**Written problem A:**
In the passage on Hugs record types, what does the row variable "r" represent in Rec (x::a | r)?
**Written problem B:**
Please write the next part of the passage on Hugs record types, picking up after its final sentence.

**Extract to read:**
──────
To understand how this works, it is useful to look at the type that
Hugs assigns to this particular selector function:
? :type (\(x=value | _) -> value)
\(x=value | _) -> value :: r\x => Rec (x::a | r) -> a
?
There are two important pieces of notation that have to be explained
here:
o Rec (x::a | r) is the type of a record with an "x" component of
type a. The `row variable' "r" represents the rest of the row;
that is, it represents any other fields in the record apart from "x".
This syntax---for record type extension---was chosen to mirror the
syntax that we have already seen in the examples above for record
value extension.
o The constraint r\x tells us that the type on the right of
the => symbol is only valid if "r lacks x", that is, if "r" is
a row that does not contain an "x" field. Those familiar with
Haskell may like to think of "\x" as a kind of class constraint,
written with postfix syntax, whose instances are precisely the
rows without an "x" field.
──────
**Items:**
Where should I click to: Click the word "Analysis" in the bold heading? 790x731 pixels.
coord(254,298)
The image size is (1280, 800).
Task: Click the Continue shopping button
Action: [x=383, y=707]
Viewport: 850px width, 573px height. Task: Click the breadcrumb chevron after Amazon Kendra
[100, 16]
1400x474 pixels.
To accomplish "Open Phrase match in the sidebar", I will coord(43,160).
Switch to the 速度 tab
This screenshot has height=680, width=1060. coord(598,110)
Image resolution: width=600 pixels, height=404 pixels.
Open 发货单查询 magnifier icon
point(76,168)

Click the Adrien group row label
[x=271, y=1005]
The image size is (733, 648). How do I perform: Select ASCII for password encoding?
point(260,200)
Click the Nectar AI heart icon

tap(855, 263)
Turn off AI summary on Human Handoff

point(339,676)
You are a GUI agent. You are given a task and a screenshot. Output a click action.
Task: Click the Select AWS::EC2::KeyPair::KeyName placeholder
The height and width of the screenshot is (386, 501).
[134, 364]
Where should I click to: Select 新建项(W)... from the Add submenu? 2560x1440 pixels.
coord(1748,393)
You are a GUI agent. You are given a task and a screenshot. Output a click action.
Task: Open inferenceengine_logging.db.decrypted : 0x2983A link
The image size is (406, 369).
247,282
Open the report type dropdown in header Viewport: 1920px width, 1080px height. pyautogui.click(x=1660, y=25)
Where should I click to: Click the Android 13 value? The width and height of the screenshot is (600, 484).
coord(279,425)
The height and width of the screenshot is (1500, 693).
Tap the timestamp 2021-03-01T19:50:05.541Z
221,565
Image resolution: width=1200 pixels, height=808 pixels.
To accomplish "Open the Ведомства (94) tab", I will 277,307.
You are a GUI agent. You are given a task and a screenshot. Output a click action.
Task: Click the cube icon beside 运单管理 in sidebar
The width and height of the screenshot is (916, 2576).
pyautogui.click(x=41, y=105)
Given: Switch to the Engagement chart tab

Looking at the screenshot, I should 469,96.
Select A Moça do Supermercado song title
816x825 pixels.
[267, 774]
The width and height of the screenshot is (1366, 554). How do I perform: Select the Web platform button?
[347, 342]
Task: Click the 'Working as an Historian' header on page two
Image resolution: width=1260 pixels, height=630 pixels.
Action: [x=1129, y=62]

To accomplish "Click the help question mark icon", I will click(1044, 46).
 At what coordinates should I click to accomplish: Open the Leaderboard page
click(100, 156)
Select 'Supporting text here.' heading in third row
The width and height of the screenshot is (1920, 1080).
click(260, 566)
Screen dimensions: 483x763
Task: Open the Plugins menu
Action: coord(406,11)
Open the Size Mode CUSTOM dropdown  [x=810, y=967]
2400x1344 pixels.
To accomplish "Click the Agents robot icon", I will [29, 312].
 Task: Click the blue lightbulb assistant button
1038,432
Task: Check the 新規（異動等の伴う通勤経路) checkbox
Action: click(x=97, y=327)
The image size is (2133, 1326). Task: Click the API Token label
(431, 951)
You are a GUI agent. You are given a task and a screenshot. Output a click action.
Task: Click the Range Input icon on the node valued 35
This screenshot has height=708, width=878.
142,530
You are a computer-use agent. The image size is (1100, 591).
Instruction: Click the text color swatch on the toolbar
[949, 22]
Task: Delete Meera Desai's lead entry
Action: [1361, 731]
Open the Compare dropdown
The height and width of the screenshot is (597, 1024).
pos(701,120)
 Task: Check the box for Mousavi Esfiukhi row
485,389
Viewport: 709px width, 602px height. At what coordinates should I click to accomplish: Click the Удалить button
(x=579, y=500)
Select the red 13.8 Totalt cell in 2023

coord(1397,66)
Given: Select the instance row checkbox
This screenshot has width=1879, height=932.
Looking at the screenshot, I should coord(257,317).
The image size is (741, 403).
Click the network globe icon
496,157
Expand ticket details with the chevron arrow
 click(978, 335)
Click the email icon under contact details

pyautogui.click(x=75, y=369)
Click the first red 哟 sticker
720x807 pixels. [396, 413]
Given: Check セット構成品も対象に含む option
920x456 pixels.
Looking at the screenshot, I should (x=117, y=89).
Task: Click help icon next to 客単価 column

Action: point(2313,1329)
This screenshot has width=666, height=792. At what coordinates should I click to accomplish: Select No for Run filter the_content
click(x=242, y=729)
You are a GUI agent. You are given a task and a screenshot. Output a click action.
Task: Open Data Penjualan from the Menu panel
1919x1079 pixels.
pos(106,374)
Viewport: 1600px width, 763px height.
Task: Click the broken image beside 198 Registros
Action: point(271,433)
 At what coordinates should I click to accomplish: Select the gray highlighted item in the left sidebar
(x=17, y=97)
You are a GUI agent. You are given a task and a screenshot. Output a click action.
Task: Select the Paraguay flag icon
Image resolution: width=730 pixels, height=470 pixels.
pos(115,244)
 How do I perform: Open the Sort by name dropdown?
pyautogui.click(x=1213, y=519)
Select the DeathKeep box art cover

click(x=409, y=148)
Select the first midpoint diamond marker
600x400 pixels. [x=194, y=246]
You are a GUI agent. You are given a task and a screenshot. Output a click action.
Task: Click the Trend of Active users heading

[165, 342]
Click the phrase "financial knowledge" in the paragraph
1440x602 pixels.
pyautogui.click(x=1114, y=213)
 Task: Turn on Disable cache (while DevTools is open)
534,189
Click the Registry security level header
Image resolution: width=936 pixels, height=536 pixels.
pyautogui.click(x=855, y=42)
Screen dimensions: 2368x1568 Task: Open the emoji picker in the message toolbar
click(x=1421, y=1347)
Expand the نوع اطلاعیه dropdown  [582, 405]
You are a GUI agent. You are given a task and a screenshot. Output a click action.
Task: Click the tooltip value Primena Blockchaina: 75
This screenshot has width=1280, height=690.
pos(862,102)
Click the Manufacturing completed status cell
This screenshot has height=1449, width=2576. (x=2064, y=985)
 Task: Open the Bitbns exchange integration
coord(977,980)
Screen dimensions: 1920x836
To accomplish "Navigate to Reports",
──────
**Written reply A:**
It represents the rest of the row, meaning any other fields in the record apart from "x".

**Written reply B:**
For example, when we apply our selector function to the record (x=True,
b="Hello") of type Rec (b::String, x::Bool), then we instantiate the
variables "a" and "r" in the type above to Bool and (b::String),
respectively.
In fact, the built-in selector functions have exactly the same type as
the user-defined selector shown above:
? :type #x
#x :: b\x => Rec (x::a | b) -> a
?
The row constraints that we see here can also occur in the type of any
function that operates on record values if the types of those records
are not fully determined at compile-time. For example, given the following
definition:
average r = (#x r + #y r) / 2
Hugs infers a principal type of the form:
average :: (Fractional a, b\y, b\x) => Rec (y::a, x::a | b) -> a
However, any of the following, more specific types could be specified in
a type declaration for the "average" function:
average :: (Fractional a) => Rec (x::a, y::a) -> a
average :: (r\x, r\y) => Rec (x::Double, y::Double | r) -> Double
average :: Rec (x::Double, y::Double) -> Double
average :: Rec (x::Double, y::Double, z::Bool) -> Double
Each of these types is an instance of the principal type given above.
These examples show an important difference between the system of
records described here, and the record facilities provided by SML.
In particular, SML prohibits definitions that involve records for
which the complete set of fields cannot be determined at compile-time.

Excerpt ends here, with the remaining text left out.